### TEXTAUSZUG
━━━━━━━━━━━━━━━━━━━━━━━━━━━━━━
Doch seien Sie gewarnt, liebe Leser: Es gehört auch zur Kultur der Medientage, auf Podien Dinge zu erzählen, die nur einer sehr flexiblen Definition des Begriffs „Wahrheit“ genügen. Manch anderes fällt sicherlich auch unter die Rubrik „Realitätsverleugnung.

Frank Zimmer von „w&v“ erinnerte via Twitter gerade an die Medientage 2012, die am 25. Oktober gestartet wurden. Dort saß ein Print-Kreis zusammen und sagte Dinge, die schon damals absehbar umdieOhrenhaubar waren.

So verstieg sich Brigitte Fehrle, Chefredakteurin der „Berliner Zeitung“ laut „w&v“ zu der Äußerung, Online sei nur ein Geschäftsmodell, die Inhalte kämen aus der Print-Redaktion. Man darf den Online-Vermarktern in Berlin viel Glück dabei wünschen, die Inhalte zu Geld zu machen, die dort entstehen. Schließlich dürfte die Stimmung doch eher gedämpft sein, nachdem es ein halbes Jahr nach jenen Medientagen einen massiven Stellenabbau gegeben hat. Gleichzeitig dürfte auch die schlichte Menge, ebenfalls aber die Qualität, der journalistischen Werke massiv unter der Tatsache leiden, dass Redakteure nun auch Layout-Arbeiten vornehmen müssen – weil die dafür zuständigen Layouter abgebaut wurden.

Auch dürfen wir gespannt sein, wie die Konzernmutter DuMont und andere Verlage auf den Medientagen den Austritt aus Tarifverträgen schönreden möchten. Sicherlich wird es heißen, dass dies toll sei für die Arbeitnehmer, weil es doch mehr Flexibilität gebe. Seien Sie gewiss: Auf diese Flexibilität könnten die Betroffenen dankend verzichten. 

Kandidaten für Böse-Zitate-in-spe sind – so sie sich auf Podien wagen – sicher auch die Vertreter der Südwestdeutschen Medienholding, Mutter unter anderem der „Stuttgarter Zeitung“ und der „Süddeutschen Zeitung“. 2012 sagte Richard Rebmann, Geschäftsführer jener Konzern-Holding, die Leser müssten auf Bezahl-Kanäle „geleitet“ werden. Außerdem: „Die Zeitung ist rentabel und verdient ihr Geld, um es in neue Medien zu investieren.“ Vier Monate später fand sich dann der 2011er Abschluss seines Hauses in den Datenbanken. Konzernjahresfehlbetrag: 22,9 Millionen Euro. Sollte es dieses Jahr ähnlich optimistische Äußerungen geben, sollten sie bereit gehalten werden, wenn es zur absehbaren, massiven Personalabbaurunde bei der „Süddeutschen Zeitung“ kommt.
━━━━━━━━━━━━━━━━━━━━━━━━━━━━━━
### ANGEZEIGTE INFORMATIONEN
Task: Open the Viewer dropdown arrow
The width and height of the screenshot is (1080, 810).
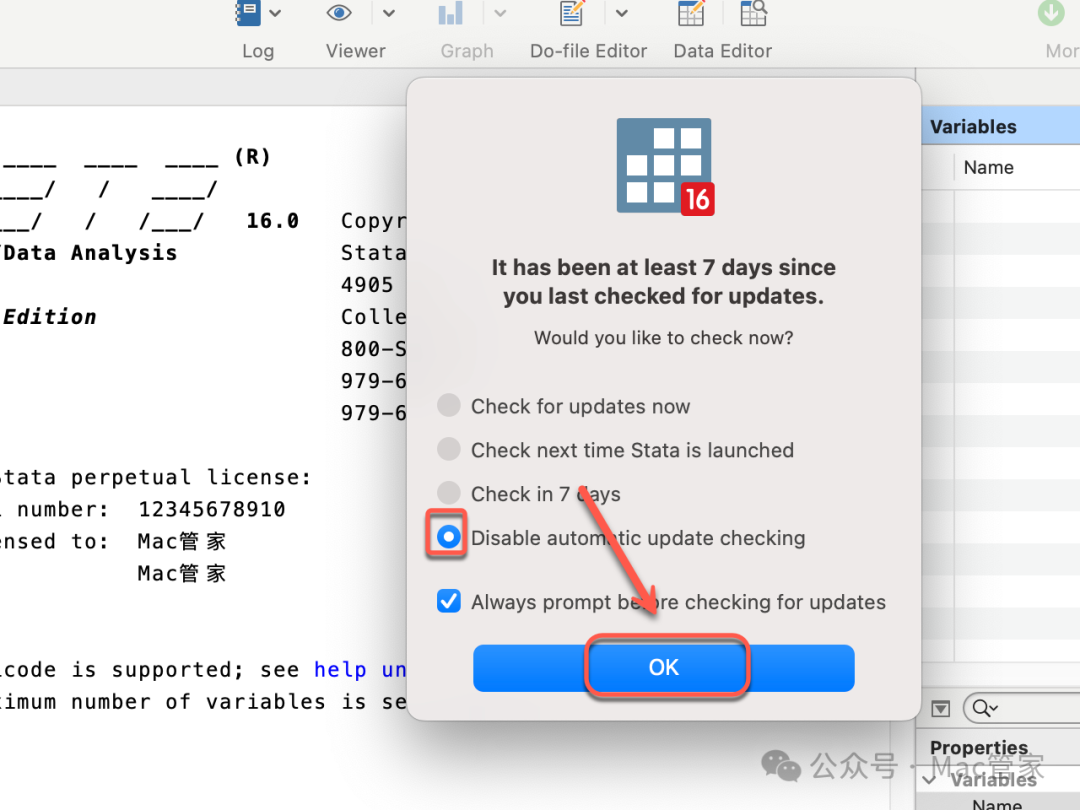Action: [x=389, y=13]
━━━━━━━━━━━━━━━━━━━━━━━━━━━━━━
### ZIELE
1. Welche Personen werden im Text über die Medientage mit Namen genannt? Nenne alle.
2. Führe den Text über die Medientage nach seinem letzten Satz fort.
Die Zeilen braucht man hier nicht.

### ANTWORTLISTE
1. Frank Zimmer, Brigitte Fehrle, Richard Rebmann

2.
Den spektakulärsten Fehltritt leistete sich in anderer Medientage-Runde aber Thomas Henkel, der Leiter Unternehmensentwicklung bei Gruner + Jahr. „w&v“ schrieb damals:

„Übrigens, aller Print-Skepsis zum Trotz: Die „Financial Times Deutschland“soll auch die nächsten fünf Jahre fünfmal wöchentlich in gedruckter Form erscheinen. Auf diese Aussage ließ sich Thomas Henkel, Leiter Unternehmensentwicklung Gruner+Jahr, bei einem anderen Medientage-Panel festnageln.“

28 Tage später verkündete Gruner + Jahr das Aus für die „FTD“. Henkel hat das Unternehmen im August recht still und heimlich verlassen.

Sie sehen also: Auf Ehrlichkeit und Sinn für Realität sollten wir Beobachter der Medientage München nicht hoffen. Doch immerhin ist die Veranstaltung inzwischen wie ein guter, böser Witz: Die Pointe erschließt sich oft erst spät.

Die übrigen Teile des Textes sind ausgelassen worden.